To była rażąca próba wywołania we mnie poczucia winy, uwierzenia, że ​​jestem odpowiedzialny za jego próbę samobójczą, odebrania go z powrotem i próby wynagrodzenia go. Na szczęście to nie zadziałało. Jednak nawet gdyby tak było, poczucie winy nie uczyniłoby mnie winnym. Dokonał wyboru; Nie zrobiłem tego dla niego.

Jak zauważają Cloud i Townsend, uczucie wina sprawia, że ​​sami siebie osądzamy, potępiamy i karamy. W terapii schematów ta obraźliwa postać autorytetu wewnętrznego nazywana jest „karzącym rodzicem”. Ta oceniająca postać jest niesamowitym zagrożeniem dla osób z BPD.

W obliczu karzącego rodzica

Istnieją różne sposoby zmierzenia się z fałszywym poczuciem winy karzącego rodzica i każda osoba musi znaleźć to, co dla niej działa. Osobiście lubię używać logiki.
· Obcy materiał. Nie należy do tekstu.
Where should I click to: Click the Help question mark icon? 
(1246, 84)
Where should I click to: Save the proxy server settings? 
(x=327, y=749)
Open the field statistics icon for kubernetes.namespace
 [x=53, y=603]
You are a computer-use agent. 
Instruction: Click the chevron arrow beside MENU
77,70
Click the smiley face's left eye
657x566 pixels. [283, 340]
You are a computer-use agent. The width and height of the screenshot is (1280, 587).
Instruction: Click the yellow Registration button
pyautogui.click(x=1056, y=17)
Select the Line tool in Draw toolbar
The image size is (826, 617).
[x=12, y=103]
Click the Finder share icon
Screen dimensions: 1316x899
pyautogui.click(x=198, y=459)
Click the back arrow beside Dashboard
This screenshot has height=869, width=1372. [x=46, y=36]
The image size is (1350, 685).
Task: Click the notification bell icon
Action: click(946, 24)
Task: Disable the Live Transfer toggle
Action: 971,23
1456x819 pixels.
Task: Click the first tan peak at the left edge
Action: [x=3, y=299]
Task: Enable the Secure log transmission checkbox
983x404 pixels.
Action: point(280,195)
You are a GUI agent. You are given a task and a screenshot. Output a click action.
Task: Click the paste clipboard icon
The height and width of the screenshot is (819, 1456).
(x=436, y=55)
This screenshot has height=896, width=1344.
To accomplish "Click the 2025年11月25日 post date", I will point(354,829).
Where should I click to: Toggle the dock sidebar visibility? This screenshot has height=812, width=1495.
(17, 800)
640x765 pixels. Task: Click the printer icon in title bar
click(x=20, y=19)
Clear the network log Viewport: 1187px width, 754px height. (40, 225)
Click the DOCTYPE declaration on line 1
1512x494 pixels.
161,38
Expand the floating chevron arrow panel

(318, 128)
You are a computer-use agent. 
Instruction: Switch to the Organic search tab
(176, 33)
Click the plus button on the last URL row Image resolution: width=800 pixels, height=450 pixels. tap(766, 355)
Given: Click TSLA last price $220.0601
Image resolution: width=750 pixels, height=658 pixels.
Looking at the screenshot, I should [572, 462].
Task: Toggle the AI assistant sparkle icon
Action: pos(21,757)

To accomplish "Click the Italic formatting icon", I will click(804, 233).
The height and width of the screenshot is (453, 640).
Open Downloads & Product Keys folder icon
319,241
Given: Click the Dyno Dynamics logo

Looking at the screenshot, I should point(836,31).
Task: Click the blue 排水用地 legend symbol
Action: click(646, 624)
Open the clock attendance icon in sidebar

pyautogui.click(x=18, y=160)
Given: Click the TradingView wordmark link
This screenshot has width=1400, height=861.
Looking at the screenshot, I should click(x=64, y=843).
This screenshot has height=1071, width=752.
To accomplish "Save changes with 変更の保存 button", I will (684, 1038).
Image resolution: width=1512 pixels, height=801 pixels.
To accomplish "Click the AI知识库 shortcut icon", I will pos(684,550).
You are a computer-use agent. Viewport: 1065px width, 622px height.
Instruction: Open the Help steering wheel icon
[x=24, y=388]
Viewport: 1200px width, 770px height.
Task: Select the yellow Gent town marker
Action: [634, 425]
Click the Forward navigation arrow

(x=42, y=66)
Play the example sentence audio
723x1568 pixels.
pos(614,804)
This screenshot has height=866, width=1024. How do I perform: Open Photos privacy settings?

Twierdzę, że jeśli mogę kontrolować działania i reakcje innej osoby, BPD jest najmniejszym z moich problemów.

Nie zawsze jest to łatwe do zaakceptowania - czasami obwiniam siebie za rzeczy, nad którymi nie mam kontroli - ale zaakceptowanie tego w głowie jest pierwszym krokiem do zaakceptowania tego w sercu.

Innym sposobem na walkę jest użycie humoru do przedstawienia Karzącego Rodzica takim, jakim jest. Podczas sesji terapii grupowej piątka z nas narysowała - na jednej naturalnej kartce papieru - nasze obrazy Karzącego Rodzica. Dodałem pazury i kły - metaforycznie prawdziwe i wygląda to absurdalnie na szkolnym papierze artystycznym. Kiedy myślę o tym obrazie, trudniej jest poważnie traktować Karzącego Rodzica.

To nie znaczy, że czasami nie wpadam w taki sposób myślenia. To znaczy, że mam narzędzie do walki. Rozpoznanie Karzącego Rodzica jest kluczem do pokonania go - a co za tym idzie, odnalezienia zwycięstwa nad fałszywym poczuciem winy wywołującym objawy BPD.